The payload, LOTUSLITE, is a custom C++ implant designed for espionage rather than financial gain. While researchers noted that the loader demonstrates “low development maturity” with minimal error handling, it possesses a decent persistence technique and supports remote tasking.
Once established, the backdoor communicates with a command-and-control (C2) server using a hard-coded IP address. To blend in with normal network traffic, it mimics legitimate web requests:
- It uses a Googlebot User-Agent string.
- It sets the referrer to Google and the Host header to a Microsoft domain.
- It utilizes a “magic” hex marker (0x8899AABB) to authenticate itself to the C2 server.
For persistence, the malware creates a directory in C:\ProgramData and adds a registry entry under the current user’s “Run” key, ensuring it executes every time the user logs in.

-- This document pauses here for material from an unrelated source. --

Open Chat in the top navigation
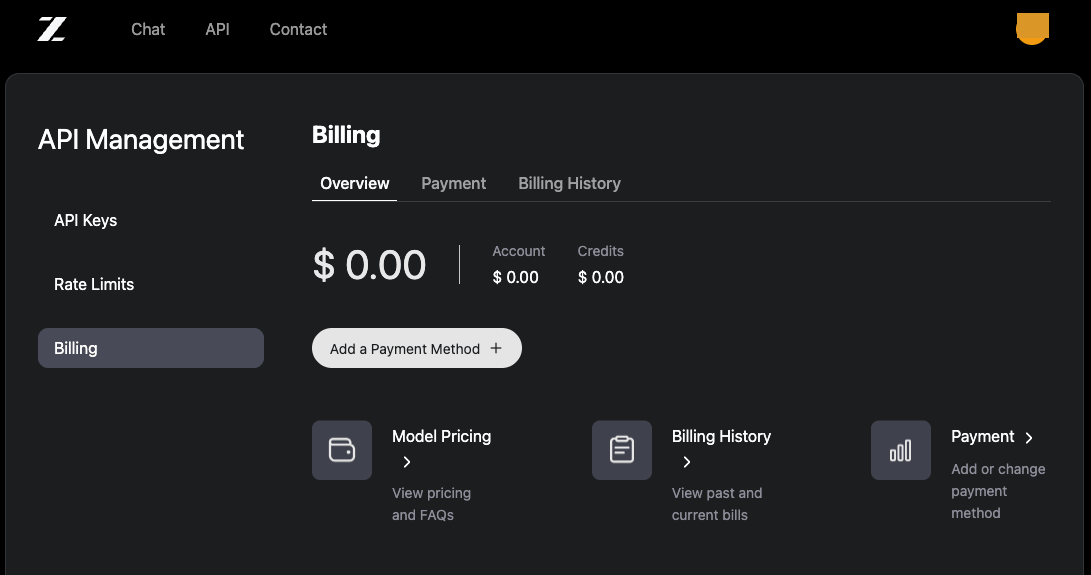Screen dimensions: 1091x575 (x=148, y=29)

One of the more bizarre aspects of the analysis involves hidden messages within the malware’s export functions. The researchers found “developer-inserted messaging” that appears to reference national identity.

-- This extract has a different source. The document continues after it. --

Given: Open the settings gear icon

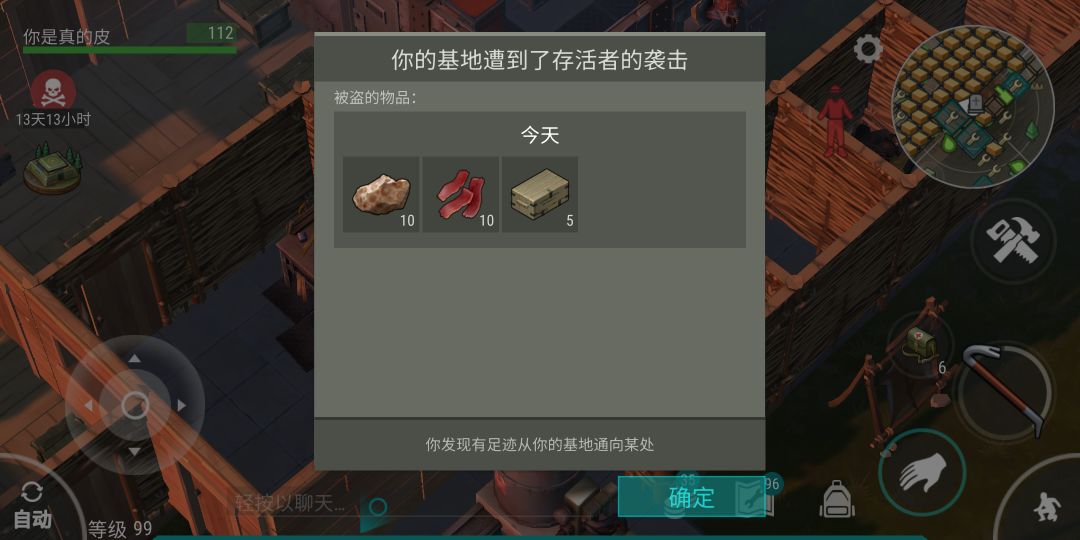Looking at the screenshot, I should [868, 48].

“One function includes text distancing the author from a Russian origin, while the other contains an explicit self-identification statement claiming Chinese identity”.
Acronis TRU assesses with moderate confidence that the campaign is attributable to Mustang Panda. This conclusion is not based on code reuse alone, but rather on behavioral patterns, including the delivery style, the separation of the loader and DLL, and the specific use of legitimate executables like the “KuGou” music player.
The discovery of LOTUSLITE serves as a reminder that advanced persistent threats (APTs) often rely on operational reliability over technical complexity. As the report concludes, “While the malware itself demonstrates limited technical sophistication, its selective targeting and contextual lure usage indicate deliberate victim selection”.